The road from Oak Cliff to NFL riches has been rocky for the two most highly rated Dallas ISD recruits in recent history.
Kimball's DeMarcus Granger and Woodrow Wilson's Sergio Kindle went opposite ways on Interstate 35 out of high school. Granger, a defensive tackle considered a top-10 national recruit by many services, was one of the jewels of Oklahoma's 2005 recruiting class. Kindle, a consensus top-five national recruit as a linebacker/running back, was the headliner in Texas' 2006 class.
Their experiences at the rival universities have been somewhat similar: huge expectations, slow starts, embarrassing off-field incidents and significant contributions to elite teams.
While Kindle will be in the spotlight during Saturday's game at the Cotton Bowl, Granger's name probably won't be mentioned during the national television broadcast.
Kindle has found a home at defensive end, developing into an elite pass-rusher who projects as a first-round pick in April's NFL draft. Oklahoma's coaches hope Granger, who is recovering from back surgery and will apply for a medical redshirt, gets a chance to fulfill his potential and achieve his NFL dream.
Kindle, No. 18 on ESPN draft analyst Mel Kiper's Big Board, can smile about the tough times he's endured since arriving at Texas. He's become one of the Big 12's most respected defensive players.
Just ask Oklahoma left tackle Trent Williams, who said this week that Kindle is a bigger threat than Brian Orakpo, whose trophy haul as a UT senior last season included the Lombardi, Nagurski, Hendricks and Big 12 Defensive Player of the Year awards.

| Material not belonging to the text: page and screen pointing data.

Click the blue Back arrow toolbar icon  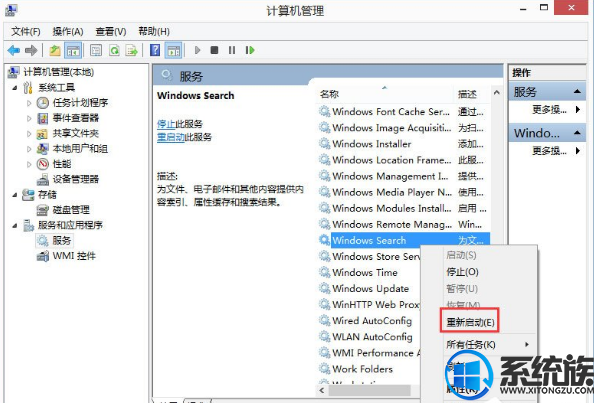14,50
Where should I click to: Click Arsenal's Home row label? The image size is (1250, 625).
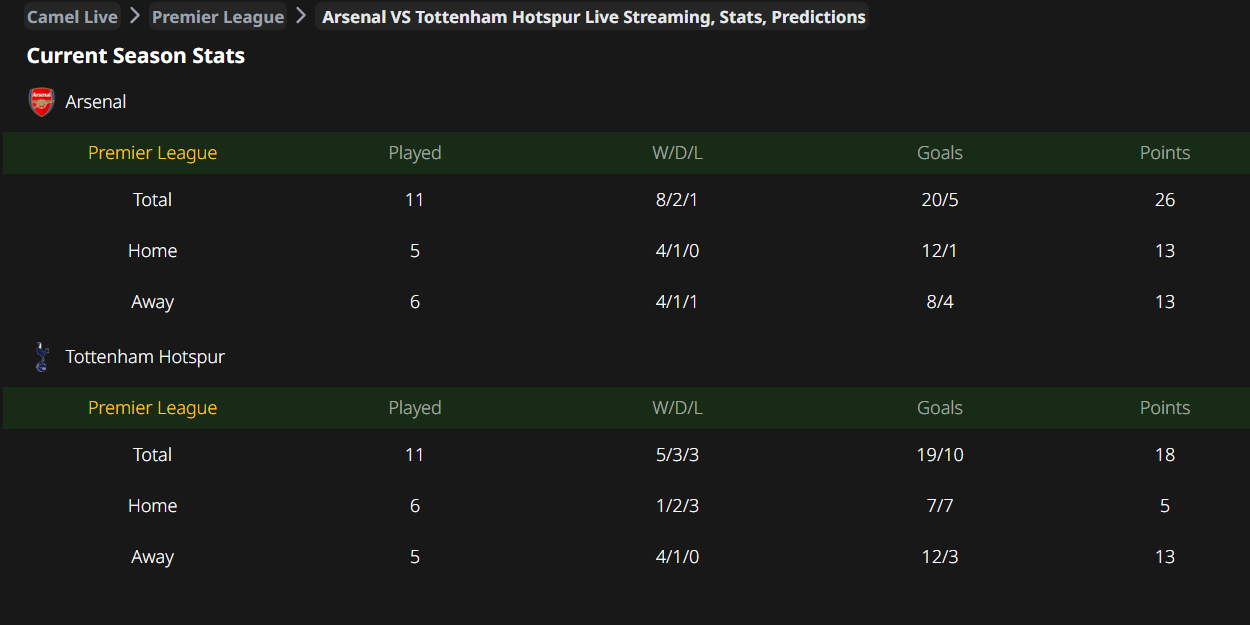tap(152, 251)
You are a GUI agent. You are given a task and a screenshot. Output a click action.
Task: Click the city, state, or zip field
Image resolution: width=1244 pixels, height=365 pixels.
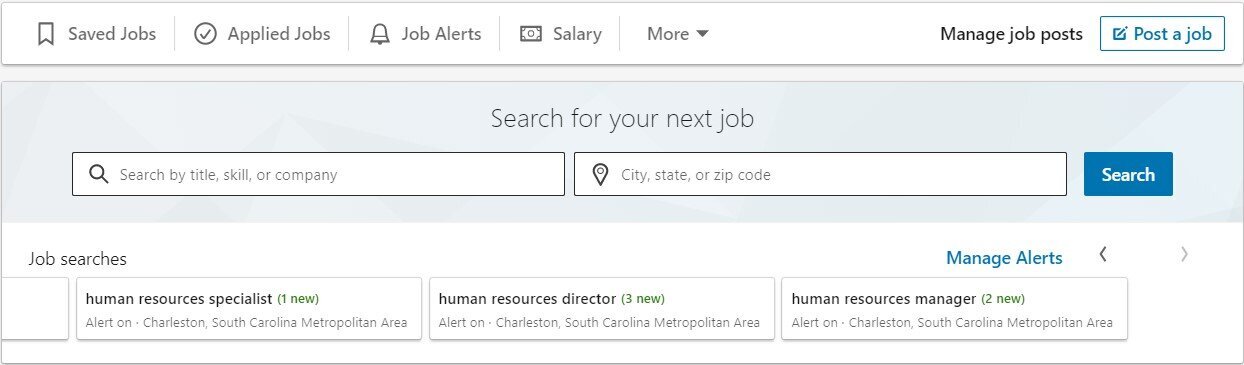(x=820, y=174)
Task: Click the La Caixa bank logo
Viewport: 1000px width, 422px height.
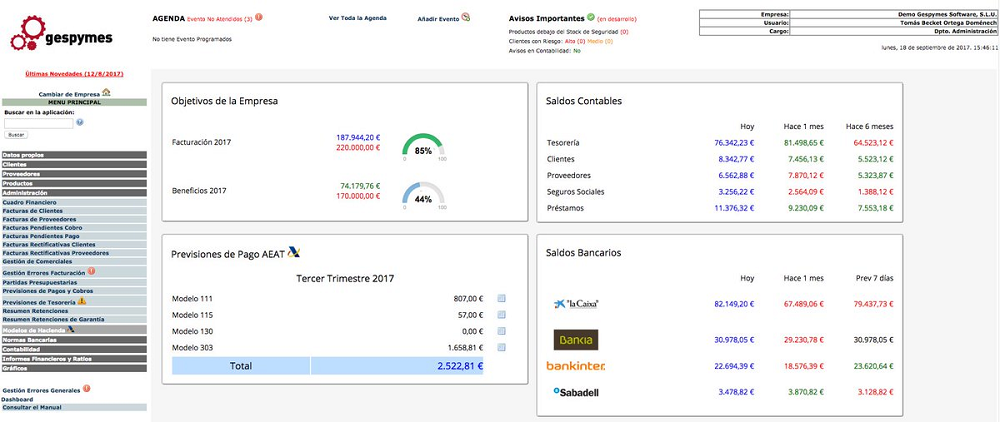Action: click(x=575, y=303)
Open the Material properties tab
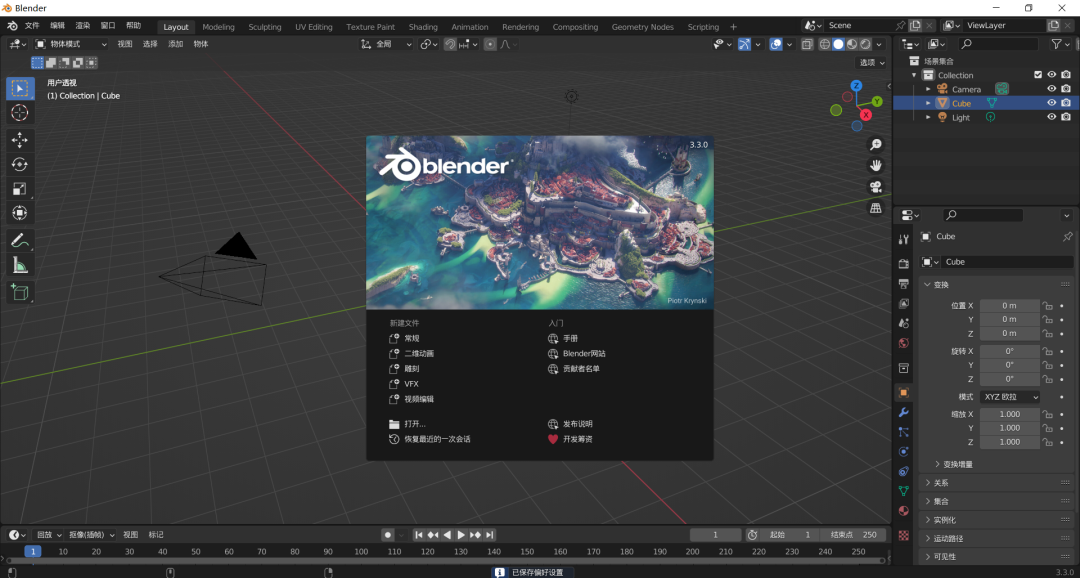The width and height of the screenshot is (1080, 578). pos(904,512)
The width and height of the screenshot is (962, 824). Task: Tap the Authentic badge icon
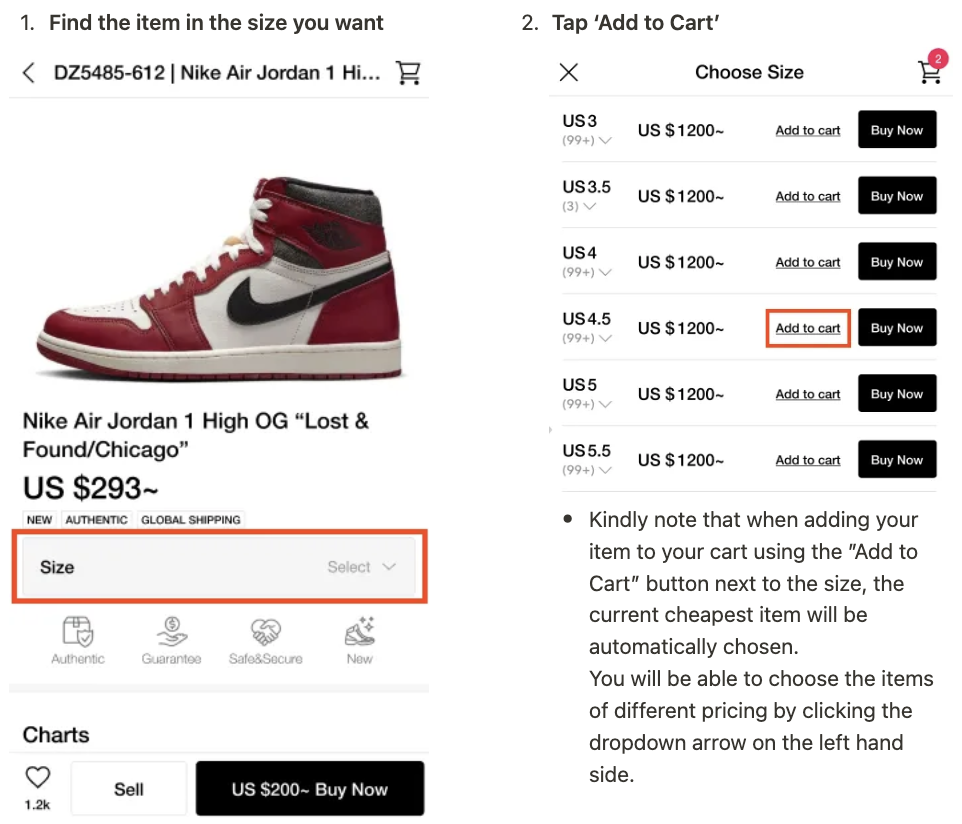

It took Kindle two years to break into UT's starting lineup. He was stuck behind an experienced outside linebacker, had his development slowed by a nagging ankle injury as a freshman and was suspended for the first three games of his sophomore season because of a DWI arrest.
That arrest caused a lot of suspicion when Kindle crashed his car into an apartment in the wee hours of the morning in June. He then left the scene before contacting his lawyer. Kindle, who suffered a concussion in the accident, said it was caused by text messaging while driving. He paid for the damages and did not face legal consequences or disciplinary action from the UT football program.
"All the ups and downs, I wouldn't take it back for anything," said Kindle, an honor-roll student on pace to graduate in December with a degree in youth and community studies. "It was a slow process. You have to start from the bottom and work your way up. It takes time.
"It's been four years, and I've been through a lot of learning experiences. They made me who I am today, a better and more mature man."
Granger prefers to say nothing. He declined an interview request through the Oklahoma media relations department.
The 6-foot-2, 327-pound Granger also needed two seasons to become a starter. Although he disappointed coaches by reporting in poor shape before the 2007 season, he was a force for a Big 12 title team that year. He was third on the Sooners with 8.5 tackles for losses, earning second-team All-Big 12 recognition.
However, that season ended in humiliating fashion for Granger. He was sent home from the Fiesta Bowl after being arrested for shoplifting a coat at a mall in Tempe, Ariz.
"The kid just made a mistake and got another chance," said Darrell Jordan, Granger's coach at Kimball. "He's done everything Bob Stoops and the University of Oklahoma has asked of him since."
Granger's career has been derailed by injuries since. He played most of last season with a painful foot injury, coming back earlier than expected to play against Texas. He also battled constant back pain, finally having surgery that forced him to sit out the national championship game.
He tried to come back this season but is still working to regain his explosiveness.
"It's got to be hard to see his teammates out there," Oklahoma defensive coordinator Brent Venables said. "He's been a part of that front for four years and has been a big part of our success since he's been here. To see him going through the mental and physical anguish is tough, but he's had a great attitude and great approach. He wants to finish strong."
Venables said Granger "has not been a disappointment for us one bit." But Granger hasn't been the dominant force so many people expected.
Woodrow Wilson coach Bobby Estes refers to Kindle as "the best high school football player to come out of Texas in a long, long time."
Kindle was a four-year starter at linebacker and tailback at the East Dallas school, where he transferred because his father wanted him to avoid trouble, recording more than 500 tackles and rushing for almost 8,000 yards in his high school career.
Kindle, who called himself "The Oak Cliff Man of Steel" during his high school days, hoped to be a two-way force at Texas. While he got a few spring reps at tailback, he never got the opportunity to contribute on offense. After the arrival of defensive coordinator Will Muschamp, Kindle developed into a disruptive force as an outside linebacker/defensive end.
His sack total this season (two) isn't impressive, but that's largely because he's the primary focus of most opponents' pass protection schemes.
"I don't think anybody could match the expectations -- even that he set for himself," Estes said. "But he's had a great college career."
Kindle certainly can't complain about his situation. He's a superstar on a team with realistic national title hopes and will likely be a millionaire within months.
Granger can only hope he gets a similar opportunity next year.